My colleague Mary Ann Zehr has done a great job keeping tabs on Illinois’ new rules for bilingual preschoolers, which require schools to screen their youngest students to determine whether they have limited English proficiency, and mandate that public schools with large numbers of bilingual pre-K students hire teachers with bilingual certification to serve them.
I thought readers might be interested in some on-the-ground context for these rules in Chicago.
Last week, I spoke with two principals whose schools serve large numbers of Latino bilingual students. One school, Chavez Elementary (my neighborhood school), uses the district’s transitional bilingual program. The other, Telpochcalli, is a dual-language elementary serving Chicago’s Little Village neighborhood.
Though the schools deal with language differently, they face some similar challenges. Both say only about half their entering kindergartners attend any pre-K program, even though Illinois was the first state to fund universal preschool. Telpochcalli does not offer pre-K; Chavez does, serving about 80 students (it has a waiting list), and the teachers already have bilingual certification.
Chavez Principal Barton Dassinger was comfortable with the new rules. His biggest challenge will be helping his older students meet the district’s new bar to exit the bilingual program. Only 13 of his students exited last spring; under the old test-score cutoff, it would have been 60. “More students will be staying in transitional bilingual longer, or we’ll need to make a big change in how we’re addressing their needs,” he said.
Telpochcalli Principal Tamara Witzl welcomed the new rules as an affirmation of the importance of supporting young students’ home language while introducing English. “It makes no sense to be pushing English” exclusively at such a young age, especially when the program’s day is less than three hours. “The bulk of that day needs to be in their home language so they can develop cognitively.”

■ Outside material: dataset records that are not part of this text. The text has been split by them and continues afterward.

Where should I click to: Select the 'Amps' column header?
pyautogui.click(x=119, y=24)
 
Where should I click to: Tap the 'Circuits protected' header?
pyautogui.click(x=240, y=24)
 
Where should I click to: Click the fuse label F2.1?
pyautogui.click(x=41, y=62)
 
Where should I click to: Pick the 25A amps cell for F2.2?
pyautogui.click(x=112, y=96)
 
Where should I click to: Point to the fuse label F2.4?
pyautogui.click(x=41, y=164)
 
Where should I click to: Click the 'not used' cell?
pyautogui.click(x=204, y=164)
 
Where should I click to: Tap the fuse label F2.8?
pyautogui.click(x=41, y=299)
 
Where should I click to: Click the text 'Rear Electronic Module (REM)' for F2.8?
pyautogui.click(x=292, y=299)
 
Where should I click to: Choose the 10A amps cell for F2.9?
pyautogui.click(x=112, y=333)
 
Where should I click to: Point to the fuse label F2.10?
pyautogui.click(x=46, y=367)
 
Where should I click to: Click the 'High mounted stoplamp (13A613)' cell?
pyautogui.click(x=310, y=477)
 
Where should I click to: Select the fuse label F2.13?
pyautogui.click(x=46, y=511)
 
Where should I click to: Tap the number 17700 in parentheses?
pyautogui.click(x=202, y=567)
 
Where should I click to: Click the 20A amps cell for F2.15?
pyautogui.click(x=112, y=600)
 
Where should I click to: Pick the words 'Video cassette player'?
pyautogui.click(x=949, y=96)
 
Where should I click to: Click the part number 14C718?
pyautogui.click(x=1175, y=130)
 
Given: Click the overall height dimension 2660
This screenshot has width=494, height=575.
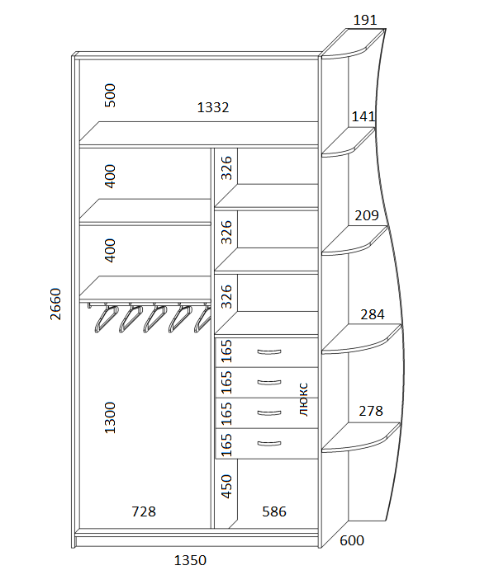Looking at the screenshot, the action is point(55,304).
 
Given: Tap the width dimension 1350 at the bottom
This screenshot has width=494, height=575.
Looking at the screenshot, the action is point(190,560).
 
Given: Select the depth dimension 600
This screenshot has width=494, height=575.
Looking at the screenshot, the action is point(352,540).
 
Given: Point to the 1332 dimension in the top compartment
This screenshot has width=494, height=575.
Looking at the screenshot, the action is point(213,107).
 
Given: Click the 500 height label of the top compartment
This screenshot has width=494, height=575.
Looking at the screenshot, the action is point(110,96).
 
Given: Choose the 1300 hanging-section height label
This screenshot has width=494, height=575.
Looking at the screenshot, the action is point(110,418).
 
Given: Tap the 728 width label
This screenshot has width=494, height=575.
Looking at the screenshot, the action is point(144,511).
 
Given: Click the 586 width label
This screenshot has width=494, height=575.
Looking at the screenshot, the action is point(274,511).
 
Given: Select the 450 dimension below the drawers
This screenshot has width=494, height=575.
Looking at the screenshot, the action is point(226,487).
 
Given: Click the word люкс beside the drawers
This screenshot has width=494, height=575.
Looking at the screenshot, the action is point(304,399).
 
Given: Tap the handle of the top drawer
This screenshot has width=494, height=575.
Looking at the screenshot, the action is point(269,352).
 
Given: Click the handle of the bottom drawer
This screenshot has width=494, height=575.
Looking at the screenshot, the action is point(269,444).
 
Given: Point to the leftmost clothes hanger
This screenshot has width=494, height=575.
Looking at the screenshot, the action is point(107,318).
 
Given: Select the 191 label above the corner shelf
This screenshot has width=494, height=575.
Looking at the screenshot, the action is point(365,20).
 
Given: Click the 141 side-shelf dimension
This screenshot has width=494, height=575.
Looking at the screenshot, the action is point(363,116).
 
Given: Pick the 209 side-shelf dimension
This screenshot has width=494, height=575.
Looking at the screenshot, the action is point(367,215).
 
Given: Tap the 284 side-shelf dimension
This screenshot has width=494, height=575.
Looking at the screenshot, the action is point(373,314).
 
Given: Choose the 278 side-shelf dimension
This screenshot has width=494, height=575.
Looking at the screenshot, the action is point(371,411).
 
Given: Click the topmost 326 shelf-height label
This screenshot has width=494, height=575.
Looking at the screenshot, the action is point(226,168).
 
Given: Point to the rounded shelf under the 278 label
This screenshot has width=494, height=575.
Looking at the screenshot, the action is point(362,437).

Witzl would like to see more district schools opt for full-blown dual-language programs like hers. However, Dassinger warns that in a district where transitional bilingual is the norm and schools face high mobility, it’s tough to implement. Dual-language programs usually map their curriculum over time by language, making it tough on kids to shift in and out of the school. In 2009-10, Chavez had a mobility rate of 18 percent. “You can’t have that many kids coming and going. It destroys the whole idea,” Dassinger says.
A version of this news article first appeared in the Early Years blog.